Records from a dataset
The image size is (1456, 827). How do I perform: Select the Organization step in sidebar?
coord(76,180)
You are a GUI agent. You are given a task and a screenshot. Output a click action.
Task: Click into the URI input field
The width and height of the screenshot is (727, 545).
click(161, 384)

▶ [What needs to be done]: Starting at the line that contains "Task: Click into the URI input field", copy each line through the last one in the records, exactly, and output nothing else.

▶ [Exercise output]:
Task: Click into the URI input field
The width and height of the screenshot is (727, 545).
click(161, 384)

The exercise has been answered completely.